All 41 seats in the City Council of Barcelona 21 seats needed for a majority
- Opinion polls
- Registered: 1,368,148 ▼0.9%
- Turnout: 906,038 (66.2%) ▲10.7 pp
|  | First party | Second party | Third party |
| Leader | Pasqual Maragall | Miquel Roca | Enrique Lacalle |
| Party | PSC–PSOE | CiU | PP |
| Leader since | 2 December 1982 | 7 July 1994 | 1987 |
| Last election | 20 seats, 42.9% | 16 seats, 34.1% | 4 seats, 9.8% |
| Seats won | 16 | 13 | 7 |
| Seat change | −4 | −3 | +3 |
| Popular vote | 347,083 | 276,276 | 150,284 |
| Percentage | 38.4% | 30.6% | 16.6% |
| Swing | −4.5 pp | −3.5 pp | +6.8 pp |
|  | Fourth party | Fifth party |
| Leader | Eulàlia Vintró | Pilar Rahola |
| Party | IC–EV | ERC |
| Leader since | 1987 | 11 March 1995 |
| Last election | 3 seats, 7.6% | 0 seats, 2.6% |
| Seats won | 3 | 2 |
| Seat change | 0 | +2 |
| Popular vote | 68,813 | 46,272 |
| Percentage | 7.6% | 5.1% |
| Swing | +1.2 pp | +2.5 pp |
| Mayor before election Pasqual Maragall PSC | Mayor after election Pasqual Maragall PSC |

= 1995 Barcelona municipal election =

Election in the Spanish municipality of Barcelona

A municipal election was held in Barcelona on 28 May 1995 to elect the 5th City Council of the municipality. All 41 seats in the City Council were up for election. It was held concurrently with regional elections in thirteen autonomous communities and local elections all across Spain.

The unveiling of numerous corruption scandals throughout 1994 affecting Felipe González's Socialist government marked the electoral campaign.
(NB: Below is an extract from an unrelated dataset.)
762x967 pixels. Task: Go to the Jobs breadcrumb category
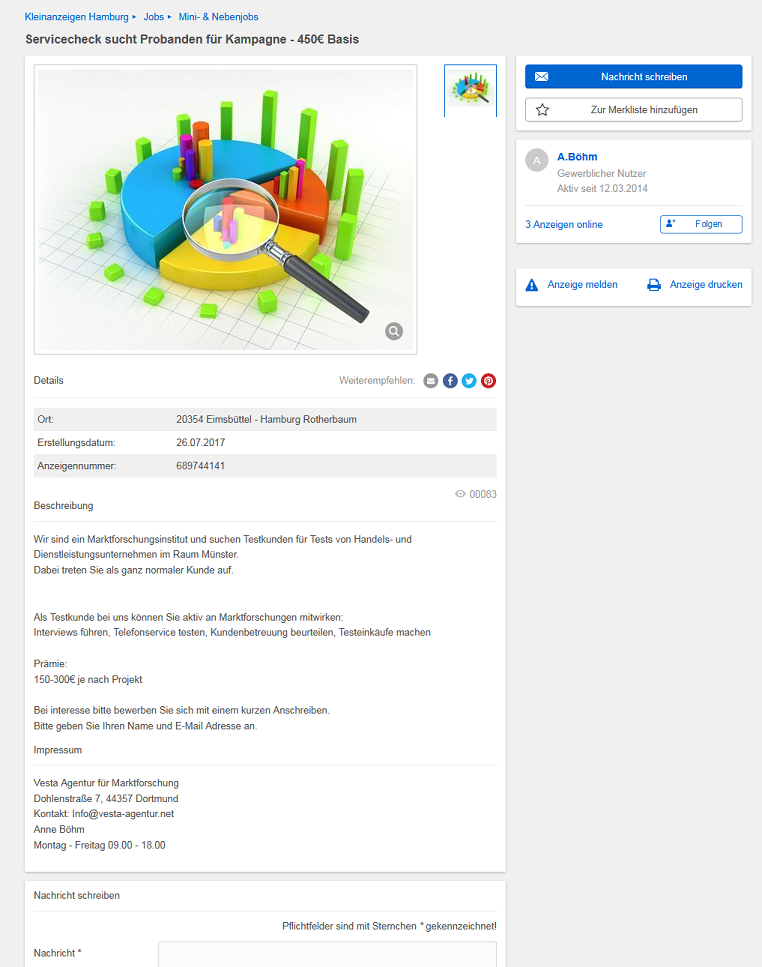(153, 17)
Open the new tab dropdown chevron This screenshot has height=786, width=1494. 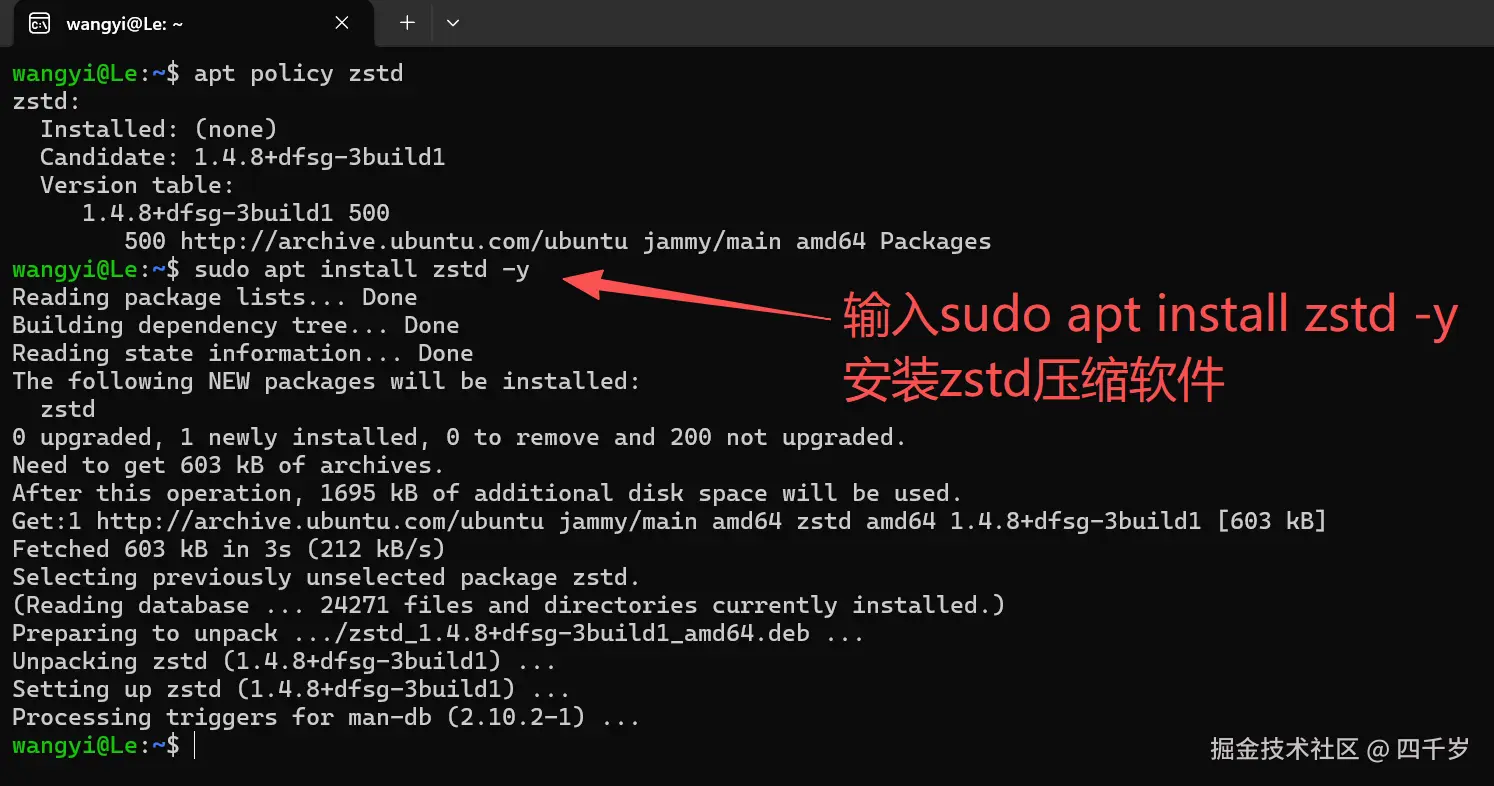coord(453,22)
For the first time in 16 years, a real possibility for change in the local government resulted in a heated race between Socialists' Party of Catalonia (PSC) candidate and incumbent Mayor Pasqual Maragall and Convergence and Union (CiU) candidate Miquel Roca. Another factors influencing the political debate were the People's Party (PP) rise in opinion polls as well as Republican Left of Catalonia (ERC) recovery.

The election resulted in a surprising comfortable win for PSC and Pasqual Maragall, which was elected for a fourth consecutive term in office with 16 seats and 38.4%. On the other hand, CiU suffered from the PP growth and obtained its worst result since 1983, winning 13 seats and 30.6%. The People's Party nearly doubled its 1991 result with 7 seats and 16.6%, while both Initiative for Catalonia (IC) and ERC improved their electoral performances, with the latter narrowly surpassing the 5% threshold to enter the City Council.

==Overview==
Under the 1978 Constitution, the governance of municipalities in Spain—part of the country's local government system—was centered on the figure of city councils (ayuntamientos), local corporations with independent legal personality composed of a mayor, a government council and an elected legislative assembly. The mayor was indirectly elected by the local assembly, requiring an absolute majority; otherwise, the candidate from the most-voted party automatically became mayor (ties were resolved by drawing lots). In the case of Barcelona, the top-tier administrative and governing body was the City Council of Barcelona.

===Date===
The term of local assemblies in Spain expired four years after the date of their previous election, with election day being fixed for the fourth Sunday of May every four years. The election decree was required to be issued no later than 54 days before the scheduled election date and published on the following day in the Official State Gazette (BOE). The previous local elections were held on 26 May 1991, setting the date for election day on the fourth Sunday of May four years later, which was 28 May 1995.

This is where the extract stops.